• _What you need to do_
Whenever the word "will" turns up in a line below, that line should be copied.

• _Material shown_
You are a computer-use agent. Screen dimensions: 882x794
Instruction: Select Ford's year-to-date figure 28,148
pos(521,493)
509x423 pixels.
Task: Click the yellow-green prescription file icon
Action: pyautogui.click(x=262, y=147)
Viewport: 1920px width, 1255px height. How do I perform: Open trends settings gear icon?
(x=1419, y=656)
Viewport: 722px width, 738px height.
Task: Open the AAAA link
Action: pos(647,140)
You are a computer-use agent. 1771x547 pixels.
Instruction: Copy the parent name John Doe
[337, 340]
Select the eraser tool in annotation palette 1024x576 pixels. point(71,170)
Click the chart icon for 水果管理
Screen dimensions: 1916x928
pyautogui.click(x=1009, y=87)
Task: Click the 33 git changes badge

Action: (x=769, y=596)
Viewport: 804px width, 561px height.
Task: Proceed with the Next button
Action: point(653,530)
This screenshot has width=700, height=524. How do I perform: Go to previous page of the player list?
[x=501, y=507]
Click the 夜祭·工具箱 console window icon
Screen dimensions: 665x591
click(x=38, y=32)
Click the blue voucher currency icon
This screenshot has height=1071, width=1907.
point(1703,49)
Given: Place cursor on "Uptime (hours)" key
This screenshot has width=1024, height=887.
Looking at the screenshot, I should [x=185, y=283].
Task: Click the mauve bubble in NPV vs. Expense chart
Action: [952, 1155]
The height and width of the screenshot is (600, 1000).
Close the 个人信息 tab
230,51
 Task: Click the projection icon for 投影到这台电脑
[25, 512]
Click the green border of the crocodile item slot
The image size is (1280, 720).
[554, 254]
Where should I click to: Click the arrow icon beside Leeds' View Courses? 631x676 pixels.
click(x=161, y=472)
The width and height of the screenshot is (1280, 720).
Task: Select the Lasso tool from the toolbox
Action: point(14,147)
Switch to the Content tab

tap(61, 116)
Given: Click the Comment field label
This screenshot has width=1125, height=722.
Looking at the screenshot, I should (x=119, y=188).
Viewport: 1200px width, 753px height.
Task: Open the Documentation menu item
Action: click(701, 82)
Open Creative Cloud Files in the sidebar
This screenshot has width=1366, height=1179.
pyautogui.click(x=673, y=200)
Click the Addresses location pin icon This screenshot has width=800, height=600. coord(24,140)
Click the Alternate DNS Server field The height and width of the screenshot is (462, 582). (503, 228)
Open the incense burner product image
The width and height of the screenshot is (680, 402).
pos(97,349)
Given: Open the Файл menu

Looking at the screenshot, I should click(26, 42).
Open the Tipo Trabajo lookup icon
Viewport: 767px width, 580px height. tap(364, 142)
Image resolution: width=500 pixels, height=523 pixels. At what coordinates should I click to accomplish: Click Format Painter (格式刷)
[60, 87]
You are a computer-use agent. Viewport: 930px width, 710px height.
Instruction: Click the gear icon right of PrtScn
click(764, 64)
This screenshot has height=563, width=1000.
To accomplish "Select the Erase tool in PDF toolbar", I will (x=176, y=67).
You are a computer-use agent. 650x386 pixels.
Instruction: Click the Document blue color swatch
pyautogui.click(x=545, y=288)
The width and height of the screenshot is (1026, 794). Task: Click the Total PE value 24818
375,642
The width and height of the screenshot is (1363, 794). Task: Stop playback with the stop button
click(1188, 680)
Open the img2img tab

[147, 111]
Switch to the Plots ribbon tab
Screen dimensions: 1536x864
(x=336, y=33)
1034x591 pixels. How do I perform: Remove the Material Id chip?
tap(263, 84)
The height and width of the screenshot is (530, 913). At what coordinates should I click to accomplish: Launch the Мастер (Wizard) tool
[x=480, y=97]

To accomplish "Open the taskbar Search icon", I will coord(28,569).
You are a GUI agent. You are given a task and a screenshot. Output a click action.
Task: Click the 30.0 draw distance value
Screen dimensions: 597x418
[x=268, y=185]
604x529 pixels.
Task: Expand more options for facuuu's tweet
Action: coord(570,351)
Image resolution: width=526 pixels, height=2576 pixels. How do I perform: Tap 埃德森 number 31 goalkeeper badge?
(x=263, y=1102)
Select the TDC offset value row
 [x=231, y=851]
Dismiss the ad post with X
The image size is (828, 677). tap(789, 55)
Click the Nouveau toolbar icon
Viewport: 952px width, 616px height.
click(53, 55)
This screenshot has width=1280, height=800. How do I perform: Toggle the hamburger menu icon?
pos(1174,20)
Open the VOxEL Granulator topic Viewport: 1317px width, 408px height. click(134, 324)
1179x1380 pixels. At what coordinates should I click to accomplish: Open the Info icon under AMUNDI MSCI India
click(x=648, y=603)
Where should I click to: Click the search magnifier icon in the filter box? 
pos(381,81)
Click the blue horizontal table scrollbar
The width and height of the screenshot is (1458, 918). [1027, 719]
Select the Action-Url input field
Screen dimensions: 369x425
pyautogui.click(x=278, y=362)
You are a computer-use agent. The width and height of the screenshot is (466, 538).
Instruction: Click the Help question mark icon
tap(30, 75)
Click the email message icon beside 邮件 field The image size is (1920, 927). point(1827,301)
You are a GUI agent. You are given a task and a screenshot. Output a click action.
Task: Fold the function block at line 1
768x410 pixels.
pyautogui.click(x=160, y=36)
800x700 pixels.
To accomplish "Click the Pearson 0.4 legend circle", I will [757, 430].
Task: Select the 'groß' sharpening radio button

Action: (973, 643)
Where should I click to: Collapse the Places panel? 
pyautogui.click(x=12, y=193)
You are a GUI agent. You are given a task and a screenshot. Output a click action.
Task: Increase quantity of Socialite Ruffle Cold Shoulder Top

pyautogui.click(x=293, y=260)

• _Output for this task_
To accomplish "Select the Erase tool in PDF toolbar", I will (x=176, y=67).
To accomplish "Open the taskbar Search icon", I will coord(28,569).
To accomplish "Click the Pearson 0.4 legend circle", I will [757, 430].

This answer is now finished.